La sua domanda non ricevette risposta, quelle parole aleggiarono nel vuoto. Spencer lo fissava ammutolita, continuava a domandarsi come fosse finito nelle mani dell'Hydre e ad essere così giovane nonostante dovesse avere quasi cent'anni.
I loro sguardi rimasero incatenati per minuti interminabili, James faceva vagare gli occhi da quelli della ragazza fino alle sue labbra carnose.
Si era sentito attratto da Spencer dal primo istante, all'inizio non aveva dato retta alle emozioni che gli trasmetteva lei... Infondo era solo la sua missione, ma poi stare a stretto contatto con lei aveva ampliato quella strana sensazione che gli attanagliava lo stomaco.
Bucky si leccò le labbra carnose ed incredibilmente rosse, poi si avvicinò al viso di Spencer.
Entrambi chiusero gli occhi non appena le loro bocche si sfiorarono.
La giovane Stark portò le mani tra i capelli lisci e corvini del sergente, la sua lingua chiese accesso alla bocca del Soldato.
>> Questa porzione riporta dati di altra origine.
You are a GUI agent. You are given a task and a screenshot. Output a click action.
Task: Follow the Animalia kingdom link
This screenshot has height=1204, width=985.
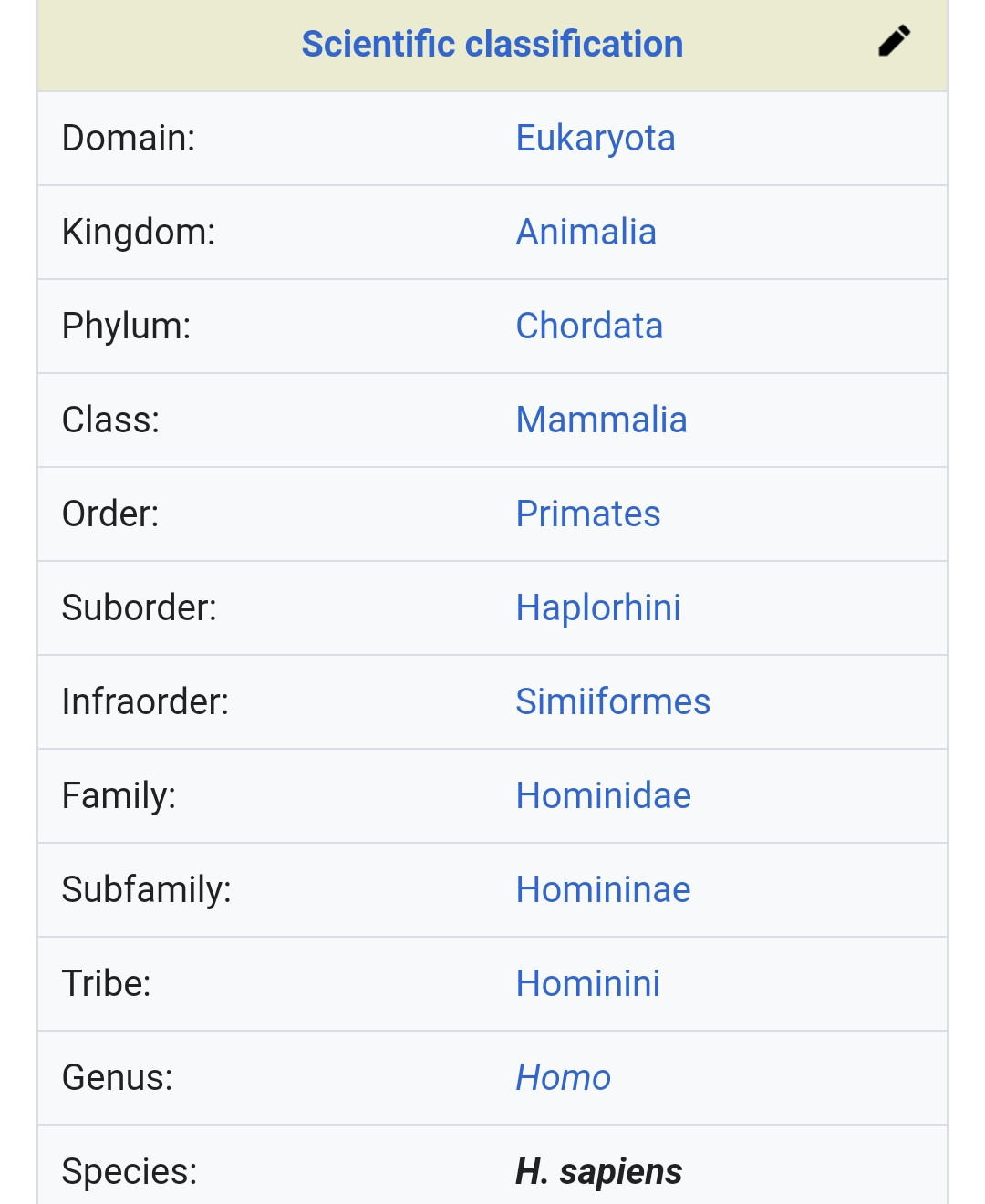pyautogui.click(x=586, y=232)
Schiuse le labbra e la accolse volentieri, la mano bionica si strinse intorno al fianco della bionda e la fece sussultare per quel contatto piacevolmente inaspettato.
Continuarono a baciarsi lentamente, assaporandosi a vicenda. Bucky era così bello e a Spencer piaceva da morire. Il suo stomaco era un groviglio di emozioni ed il cuore le batteva all'impazzata. Le guance color porpora le davano quell'aria da ragazzina alle prese con il suo primo bacio.
Ma forse era così, era il primo bacio di James dopo lunghi anni di torture, elettroshock ed ibernazioni.